### [Document]
——————————
Skip to main content

Marie Lake Decision Brings Hope for McClelland Lake Fen

Alberta Wilderness Association

Release Date: September 6, 2007

Premier Stelmach's decision to halt seismic testing on Marie Lake indicates a shift in government priorities that may bode well for other lakes and wetlands on the brink of destruction. One such area is the spectacular McClelland Lake Wetland Complex north of Fort McMurray.

"If Marie Lake merits a second look," says AWA Conservation Specialist Danette Moulé, "then certainly the government's approval of Petro-Canada's Fort Hills Oil Sands Project needs to be reconsidered." The Alberta Wilderness Association (AWA) and other groups have been working for more than a decade to preserve this outstanding and unique landscape, once set aside for protection but now approved for tarsands mining.
——————————
### [Excerpted data]

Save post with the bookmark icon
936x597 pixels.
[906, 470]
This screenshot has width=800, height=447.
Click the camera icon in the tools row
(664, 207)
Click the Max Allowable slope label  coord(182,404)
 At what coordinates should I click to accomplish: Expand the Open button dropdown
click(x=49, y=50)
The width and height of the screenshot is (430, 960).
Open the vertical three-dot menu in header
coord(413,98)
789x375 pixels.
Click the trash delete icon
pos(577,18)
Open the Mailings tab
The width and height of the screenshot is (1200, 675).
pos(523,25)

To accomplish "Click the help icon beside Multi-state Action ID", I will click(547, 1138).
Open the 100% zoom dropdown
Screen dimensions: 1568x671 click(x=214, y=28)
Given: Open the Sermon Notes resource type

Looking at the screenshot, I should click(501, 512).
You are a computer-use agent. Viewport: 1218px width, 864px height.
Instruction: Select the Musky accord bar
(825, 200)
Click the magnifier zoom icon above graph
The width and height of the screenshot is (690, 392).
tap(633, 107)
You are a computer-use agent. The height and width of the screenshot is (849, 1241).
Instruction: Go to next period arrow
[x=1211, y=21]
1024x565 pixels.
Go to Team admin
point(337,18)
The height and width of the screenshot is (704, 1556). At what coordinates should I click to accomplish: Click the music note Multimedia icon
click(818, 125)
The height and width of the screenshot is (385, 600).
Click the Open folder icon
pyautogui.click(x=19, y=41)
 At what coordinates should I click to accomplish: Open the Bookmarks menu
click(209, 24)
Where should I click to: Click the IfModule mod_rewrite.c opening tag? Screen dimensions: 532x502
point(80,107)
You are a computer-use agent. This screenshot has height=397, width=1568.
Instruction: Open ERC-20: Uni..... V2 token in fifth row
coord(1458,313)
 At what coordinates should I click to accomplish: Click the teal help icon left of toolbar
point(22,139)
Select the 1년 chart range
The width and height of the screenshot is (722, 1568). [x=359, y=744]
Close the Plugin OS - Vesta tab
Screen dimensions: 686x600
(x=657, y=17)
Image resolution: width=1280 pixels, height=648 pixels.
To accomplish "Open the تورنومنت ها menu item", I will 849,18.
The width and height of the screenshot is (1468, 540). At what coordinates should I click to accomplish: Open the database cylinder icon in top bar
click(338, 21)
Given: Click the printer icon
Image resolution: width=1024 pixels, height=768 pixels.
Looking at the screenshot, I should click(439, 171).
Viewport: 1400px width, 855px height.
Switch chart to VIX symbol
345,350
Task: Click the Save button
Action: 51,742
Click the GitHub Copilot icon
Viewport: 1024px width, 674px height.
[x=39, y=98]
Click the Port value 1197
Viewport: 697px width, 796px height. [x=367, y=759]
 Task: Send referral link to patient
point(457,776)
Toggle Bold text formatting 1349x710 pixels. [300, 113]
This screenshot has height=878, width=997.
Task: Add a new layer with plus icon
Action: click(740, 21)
——————————
### [Requirement 1]
Say whether each statement agrees with the Marie Lake press release. Answer yes or no and quote the deciding words. (a) The release is dated September 6, 2007. (b) The McClelland Lake Wetland Complex lies south of Fort McMurray. (c) AWA has worked to preserve the landscape for fewer than five years.
### [Requirement 2]
Copy the Marie Lake press release word for word between "Skip to main" and "of Fort McMurray.", inclusive.
The items above are separate from the Marie Lake press release.

### [Expected answer 1]
(a) Yes: "Release Date: September 6, 2007"
(b) No: "north of Fort McMurray"
(c) No: "for more than a decade"

### [Expected answer 2]
Skip to main content

Marie Lake Decision Brings Hope for McClelland Lake Fen

Alberta Wilderness Association

Release Date: September 6, 2007

Premier Stelmach's decision to halt seismic testing on Marie Lake indicates a shift in government priorities that may bode well for other lakes and wetlands on the brink of destruction. One such area is the spectacular McClelland Lake Wetland Complex north of Fort McMurray.